>> BEGIN

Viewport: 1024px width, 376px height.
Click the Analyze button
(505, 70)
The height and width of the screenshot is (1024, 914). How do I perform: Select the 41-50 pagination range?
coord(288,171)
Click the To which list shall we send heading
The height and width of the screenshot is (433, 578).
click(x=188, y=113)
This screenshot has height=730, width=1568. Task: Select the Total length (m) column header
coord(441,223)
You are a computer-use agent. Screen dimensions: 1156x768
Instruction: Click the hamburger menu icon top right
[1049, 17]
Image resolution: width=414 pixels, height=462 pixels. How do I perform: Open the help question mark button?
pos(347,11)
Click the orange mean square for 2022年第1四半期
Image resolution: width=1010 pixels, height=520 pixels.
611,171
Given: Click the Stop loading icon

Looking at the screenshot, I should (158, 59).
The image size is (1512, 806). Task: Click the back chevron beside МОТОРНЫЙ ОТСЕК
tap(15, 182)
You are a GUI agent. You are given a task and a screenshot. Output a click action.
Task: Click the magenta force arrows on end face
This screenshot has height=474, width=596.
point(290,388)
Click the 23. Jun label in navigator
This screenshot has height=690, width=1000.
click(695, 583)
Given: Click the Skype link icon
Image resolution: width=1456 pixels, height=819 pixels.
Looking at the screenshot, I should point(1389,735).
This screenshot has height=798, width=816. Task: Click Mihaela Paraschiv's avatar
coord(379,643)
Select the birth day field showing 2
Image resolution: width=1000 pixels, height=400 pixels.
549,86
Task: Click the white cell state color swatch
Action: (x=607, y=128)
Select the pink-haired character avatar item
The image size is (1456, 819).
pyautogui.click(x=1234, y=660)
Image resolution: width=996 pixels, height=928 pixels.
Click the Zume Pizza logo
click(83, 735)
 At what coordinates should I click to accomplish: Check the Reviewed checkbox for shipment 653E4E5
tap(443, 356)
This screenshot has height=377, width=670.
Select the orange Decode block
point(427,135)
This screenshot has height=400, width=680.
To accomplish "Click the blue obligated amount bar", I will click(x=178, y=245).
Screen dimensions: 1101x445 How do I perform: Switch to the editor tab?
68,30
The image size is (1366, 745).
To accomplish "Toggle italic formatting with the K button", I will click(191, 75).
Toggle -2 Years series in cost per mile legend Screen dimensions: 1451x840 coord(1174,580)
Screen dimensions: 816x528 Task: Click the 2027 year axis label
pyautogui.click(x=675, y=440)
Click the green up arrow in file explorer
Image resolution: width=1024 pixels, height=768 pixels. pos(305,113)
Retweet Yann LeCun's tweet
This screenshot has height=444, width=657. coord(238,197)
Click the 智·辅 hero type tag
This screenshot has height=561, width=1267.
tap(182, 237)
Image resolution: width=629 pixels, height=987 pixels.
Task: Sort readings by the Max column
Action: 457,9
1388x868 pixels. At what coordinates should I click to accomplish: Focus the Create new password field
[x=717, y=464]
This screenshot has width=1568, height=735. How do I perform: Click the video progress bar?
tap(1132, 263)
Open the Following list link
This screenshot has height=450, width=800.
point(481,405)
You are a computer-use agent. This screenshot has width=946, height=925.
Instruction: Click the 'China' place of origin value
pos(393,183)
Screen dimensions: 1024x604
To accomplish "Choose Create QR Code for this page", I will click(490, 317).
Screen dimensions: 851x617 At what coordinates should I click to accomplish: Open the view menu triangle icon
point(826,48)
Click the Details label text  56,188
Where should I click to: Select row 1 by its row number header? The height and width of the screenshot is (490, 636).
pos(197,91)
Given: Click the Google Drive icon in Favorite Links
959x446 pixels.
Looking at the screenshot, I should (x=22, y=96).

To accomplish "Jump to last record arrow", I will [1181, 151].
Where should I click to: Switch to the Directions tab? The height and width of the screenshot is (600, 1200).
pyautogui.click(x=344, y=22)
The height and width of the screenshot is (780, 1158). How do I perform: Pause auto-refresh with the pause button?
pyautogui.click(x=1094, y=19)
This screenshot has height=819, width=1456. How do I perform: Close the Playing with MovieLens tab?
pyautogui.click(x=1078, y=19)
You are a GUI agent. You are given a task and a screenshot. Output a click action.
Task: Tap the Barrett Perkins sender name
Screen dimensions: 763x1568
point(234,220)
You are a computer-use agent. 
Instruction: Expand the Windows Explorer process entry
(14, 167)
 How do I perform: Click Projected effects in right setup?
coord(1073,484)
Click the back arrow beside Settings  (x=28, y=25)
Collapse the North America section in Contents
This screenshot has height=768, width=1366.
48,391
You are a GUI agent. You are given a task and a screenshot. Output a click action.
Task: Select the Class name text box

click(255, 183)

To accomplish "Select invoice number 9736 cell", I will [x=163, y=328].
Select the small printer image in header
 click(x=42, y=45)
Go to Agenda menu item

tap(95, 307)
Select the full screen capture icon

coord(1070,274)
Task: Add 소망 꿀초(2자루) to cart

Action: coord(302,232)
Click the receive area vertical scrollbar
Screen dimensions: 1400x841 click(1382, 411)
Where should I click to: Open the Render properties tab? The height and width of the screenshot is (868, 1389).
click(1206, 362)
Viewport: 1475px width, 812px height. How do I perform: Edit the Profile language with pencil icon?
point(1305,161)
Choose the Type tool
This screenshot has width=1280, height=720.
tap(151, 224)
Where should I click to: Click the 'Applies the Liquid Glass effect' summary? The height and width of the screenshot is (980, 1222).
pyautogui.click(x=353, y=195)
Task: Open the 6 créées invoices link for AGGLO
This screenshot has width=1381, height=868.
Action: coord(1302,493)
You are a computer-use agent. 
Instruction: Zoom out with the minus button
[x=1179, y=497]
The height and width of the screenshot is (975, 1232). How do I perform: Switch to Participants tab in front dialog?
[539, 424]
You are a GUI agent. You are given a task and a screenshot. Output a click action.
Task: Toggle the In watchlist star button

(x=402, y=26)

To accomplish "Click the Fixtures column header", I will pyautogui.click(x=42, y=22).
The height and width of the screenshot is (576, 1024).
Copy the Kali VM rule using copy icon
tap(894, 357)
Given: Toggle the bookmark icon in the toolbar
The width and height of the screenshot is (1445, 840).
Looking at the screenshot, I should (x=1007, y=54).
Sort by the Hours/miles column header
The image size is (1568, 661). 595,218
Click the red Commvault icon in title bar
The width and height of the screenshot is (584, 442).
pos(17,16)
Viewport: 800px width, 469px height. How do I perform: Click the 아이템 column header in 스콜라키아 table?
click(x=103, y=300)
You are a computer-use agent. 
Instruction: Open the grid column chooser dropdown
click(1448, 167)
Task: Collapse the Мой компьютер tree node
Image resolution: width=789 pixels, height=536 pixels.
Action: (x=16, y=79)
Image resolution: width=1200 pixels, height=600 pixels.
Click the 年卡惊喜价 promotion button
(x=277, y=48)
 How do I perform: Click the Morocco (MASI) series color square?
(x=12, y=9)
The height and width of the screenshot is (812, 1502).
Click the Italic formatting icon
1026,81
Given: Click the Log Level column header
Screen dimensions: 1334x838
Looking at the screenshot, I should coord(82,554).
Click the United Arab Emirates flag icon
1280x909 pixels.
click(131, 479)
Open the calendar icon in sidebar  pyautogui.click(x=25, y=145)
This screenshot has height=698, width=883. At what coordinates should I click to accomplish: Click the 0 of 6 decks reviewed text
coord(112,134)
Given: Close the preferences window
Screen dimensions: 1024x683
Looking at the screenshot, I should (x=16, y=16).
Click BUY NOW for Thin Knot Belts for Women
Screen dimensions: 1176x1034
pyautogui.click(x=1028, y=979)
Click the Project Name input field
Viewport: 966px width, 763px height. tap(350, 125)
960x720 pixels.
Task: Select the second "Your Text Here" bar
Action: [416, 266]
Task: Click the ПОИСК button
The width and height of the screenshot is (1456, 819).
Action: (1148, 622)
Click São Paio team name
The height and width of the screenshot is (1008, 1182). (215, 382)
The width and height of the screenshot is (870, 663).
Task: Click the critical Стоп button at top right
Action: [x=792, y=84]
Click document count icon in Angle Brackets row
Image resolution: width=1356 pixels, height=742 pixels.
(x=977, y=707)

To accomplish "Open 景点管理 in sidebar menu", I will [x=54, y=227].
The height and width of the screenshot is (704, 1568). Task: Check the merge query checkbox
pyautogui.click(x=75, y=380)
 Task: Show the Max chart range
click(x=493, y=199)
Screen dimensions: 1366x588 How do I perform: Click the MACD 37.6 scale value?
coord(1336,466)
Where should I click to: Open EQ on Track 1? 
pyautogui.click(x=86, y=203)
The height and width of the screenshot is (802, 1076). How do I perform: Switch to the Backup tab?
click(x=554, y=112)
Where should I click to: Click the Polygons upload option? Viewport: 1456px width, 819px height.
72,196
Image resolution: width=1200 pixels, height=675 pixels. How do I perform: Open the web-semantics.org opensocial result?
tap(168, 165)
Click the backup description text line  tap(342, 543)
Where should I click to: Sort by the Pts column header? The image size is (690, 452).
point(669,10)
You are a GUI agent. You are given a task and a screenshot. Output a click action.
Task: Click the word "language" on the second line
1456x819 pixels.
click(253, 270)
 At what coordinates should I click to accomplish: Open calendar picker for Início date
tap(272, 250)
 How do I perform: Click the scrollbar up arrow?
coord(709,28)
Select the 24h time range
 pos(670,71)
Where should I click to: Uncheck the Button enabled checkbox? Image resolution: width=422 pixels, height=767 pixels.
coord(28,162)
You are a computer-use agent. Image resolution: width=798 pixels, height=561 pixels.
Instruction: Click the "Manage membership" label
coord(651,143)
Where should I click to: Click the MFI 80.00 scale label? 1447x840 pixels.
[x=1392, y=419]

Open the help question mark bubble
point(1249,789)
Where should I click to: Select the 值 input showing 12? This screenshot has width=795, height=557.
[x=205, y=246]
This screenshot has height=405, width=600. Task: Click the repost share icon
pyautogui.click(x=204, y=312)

>> END

(GIVEN TASK): Copy out the data unchanged, starting at its first line and stopping after the line that contains "Action: (x=607, y=128)".

(WRITTEN RESPONSE):
Viewport: 1024px width, 376px height.
Click the Analyze button
(505, 70)
The height and width of the screenshot is (1024, 914). How do I perform: Select the 41-50 pagination range?
coord(288,171)
Click the To which list shall we send heading
The height and width of the screenshot is (433, 578).
click(x=188, y=113)
This screenshot has height=730, width=1568. Task: Select the Total length (m) column header
coord(441,223)
You are a computer-use agent. Screen dimensions: 1156x768
Instruction: Click the hamburger menu icon top right
[1049, 17]
Image resolution: width=414 pixels, height=462 pixels. How do I perform: Open the help question mark button?
pos(347,11)
Click the orange mean square for 2022年第1四半期
Image resolution: width=1010 pixels, height=520 pixels.
611,171
Given: Click the Stop loading icon

Looking at the screenshot, I should (158, 59).
The image size is (1512, 806). Task: Click the back chevron beside МОТОРНЫЙ ОТСЕК
tap(15, 182)
You are a GUI agent. You are given a task and a screenshot. Output a click action.
Task: Click the magenta force arrows on end face
This screenshot has height=474, width=596.
point(290,388)
Click the 23. Jun label in navigator
This screenshot has height=690, width=1000.
click(695, 583)
Given: Click the Skype link icon
Image resolution: width=1456 pixels, height=819 pixels.
Looking at the screenshot, I should point(1389,735).
This screenshot has height=798, width=816. Task: Click Mihaela Paraschiv's avatar
coord(379,643)
Select the birth day field showing 2
Image resolution: width=1000 pixels, height=400 pixels.
549,86
Task: Click the white cell state color swatch
Action: (x=607, y=128)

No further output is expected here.